Most of the other yaks I looked at had smaller cockpits which might be a problem for me with a bad knee to get in & out of. 
Gander Mtn. has the fishing Patriot for $200 more. What are your suggestions & recommendations, thoughts? 

Thanks!


----------



## Bubbagon (Mar 8, 2010)

Patriot's a great boat. I have a couple buddies who are of a "larger" stature that fish out of those.
Can't go wrong.

Personally I'd save the extra $200 and outfit it yourself for fishing. A lot of those fishing packages are over priced and poorly thought out.


----------



## Wow (May 17, 2010)

The Perception 12.0 Patriot is a good craft. Just make sure all your warranties are in writing. The seats are prone to break. Perception is notorious for poor response to customer complaints. In other words, you're on your own. Have all warranties backed up by the dealer B4 you fork over your hard earned cash. Be specific!

Having said that, It's a nice paddle, great for fishing. Great capacity and big, easy In-Out cockpit.

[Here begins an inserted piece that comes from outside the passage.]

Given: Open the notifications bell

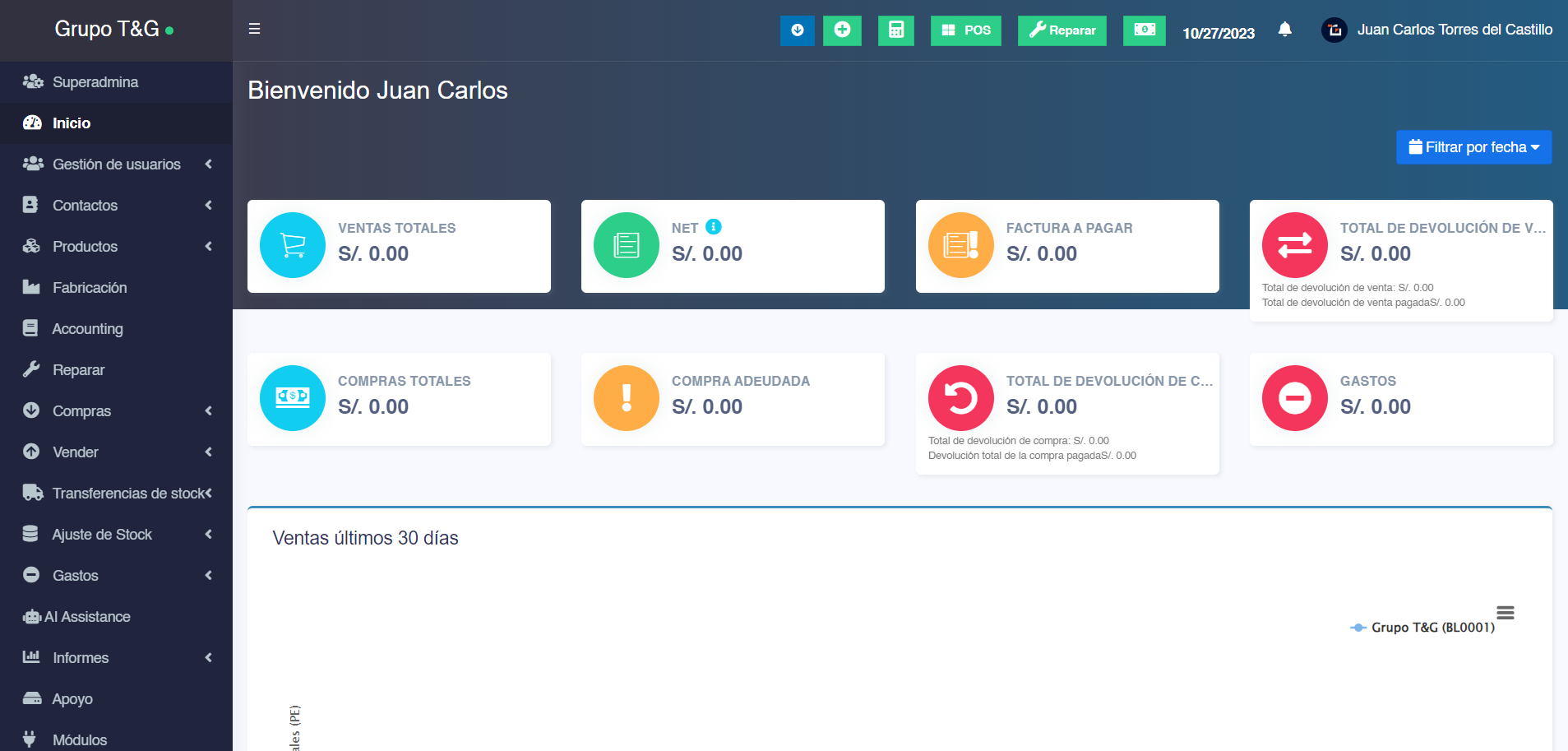Looking at the screenshot, I should click(1284, 30).
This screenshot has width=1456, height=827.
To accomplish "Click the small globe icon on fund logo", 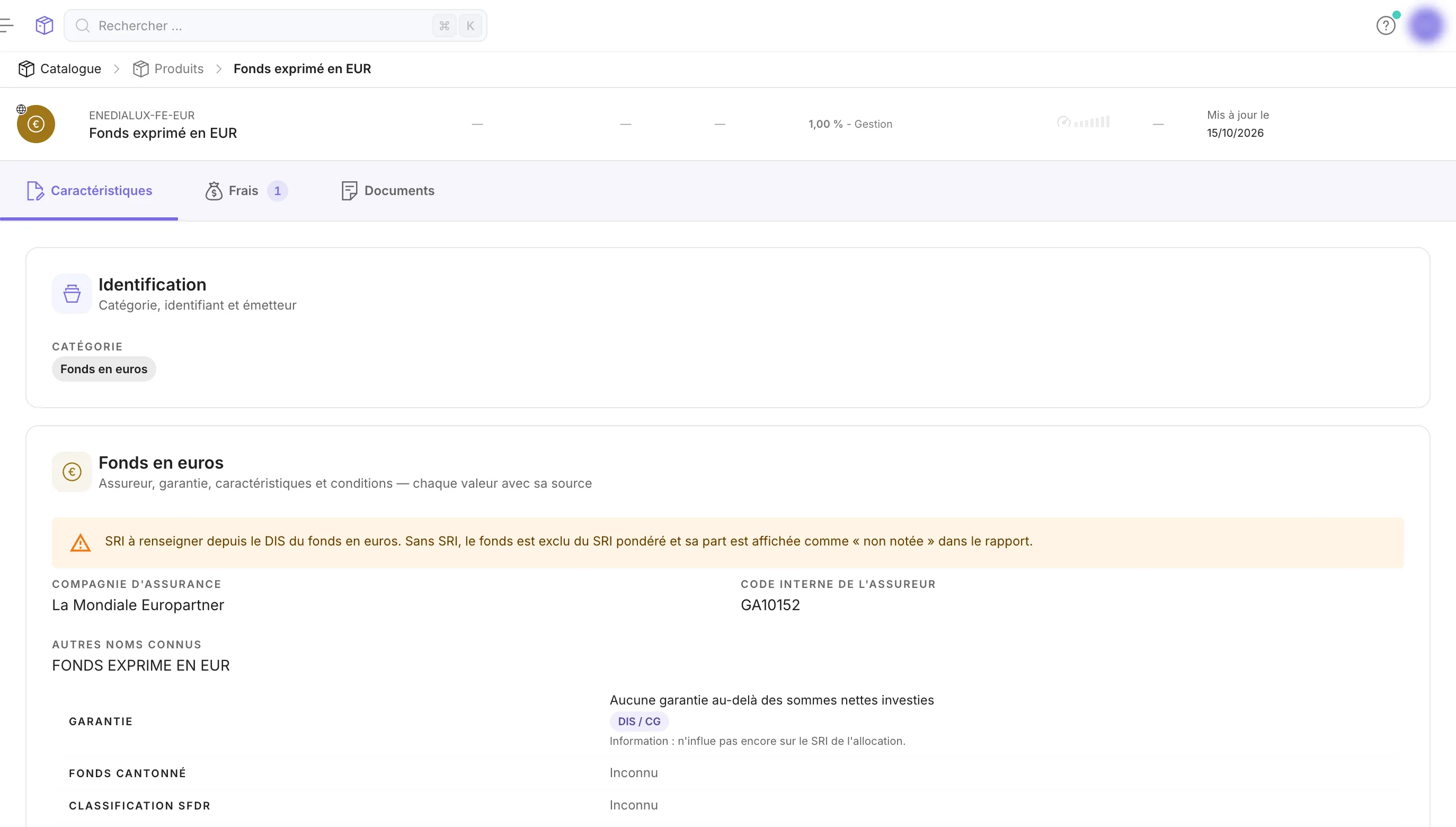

If you're handy, you can save some cash and make everything fit you like a glove. Plus, customizing your yak is a lot of fun. Yak Happily!--Tim..........................................................................................................................................................


----------



## Bubbagon (Mar 8, 2010)

I Googled comments on the Patriot. There are a couple people who claim to have seat problems, and many who don't.
What I can say is that the two guys I know who own them, have owned them 7-8+ years, they're both 250#+ guys, and no report of any seat problems from either of them.


----------



## Wow (May 17, 2010)

Bubba, I'm happy for your friends, that makes 2 happy customers. Just hope you don't ever have to deal with perception. --Tim.....................................................................................................................................................


----------



## Bubbagon (Mar 8, 2010)

It's odd sometimes, what you focus on.

So I have lots of friends who paddle. I can think of maybe 12+ Perception boats out of those friends, and they're probably all 5-12 years old.
I've never heard a single person complain about their seats or have any problems dealing with Perception what so ever. It's never even kind of come up.

And what exactly do you expect in the way of warranties and such? It's a big piece of plastic. If you do stupid stuff to it, it wil break.
I've had foot pegs break off after 8-10 years, so I just go buy another set of foot pegs for $20 and move on.
I literally can't think of an instance when someone has had to contact Perception for anything warranty, or breakage related.

I'd feel 100% confident telling anyone to spend $400 on a Perception kayak, knowing they will get 10+, 20+ years of enjoyment out of it. 
What else can someone purchase for $400, get that much enjoyment, and have worry free no-maintenance for 20 years?

Or one could sit sround and worry about it.


----------



## Wow (May 17, 2010)

Worry free no-maintenance for 20 years! LOL! 
Bubba, What is your problem? I really want to know. Do you make an issue out of everything?............. You don't know a damn thing about it.
Backshot wants to buy a yak. He asked for suggestions, I gave him some good advice. What business is it of yours? None!
I'm "focused" on Perception because they tried to screw me. Didn't want to honor there own warranty. A complete lack of integrity! I spent 5 weeks rangling with these jackasses. The dealer knew it was a raw deal and refunded the whole purchase price and gave me a gift card for my trouble. At least I got to use it 3 times. Funny thing though, I liked the yak, would have kept it. After that fiasco, no way
So Backshot and anyone else, beware of who you're dealing with.
It doesn't matter If your buying a $400 or $4000 boat, do your homework. Some dealers and manufacturers back up there products, no questions asked.
I'd like to go through life, without a care in the world, like the Bubster, but it can be very painful.LOL! Yak well my friends!--Tim..........................................................................................................................................................


----------



## farleybucks (Aug 8, 2009)

Backshot...

If possible demo the boat.....I cannot stress this point enough.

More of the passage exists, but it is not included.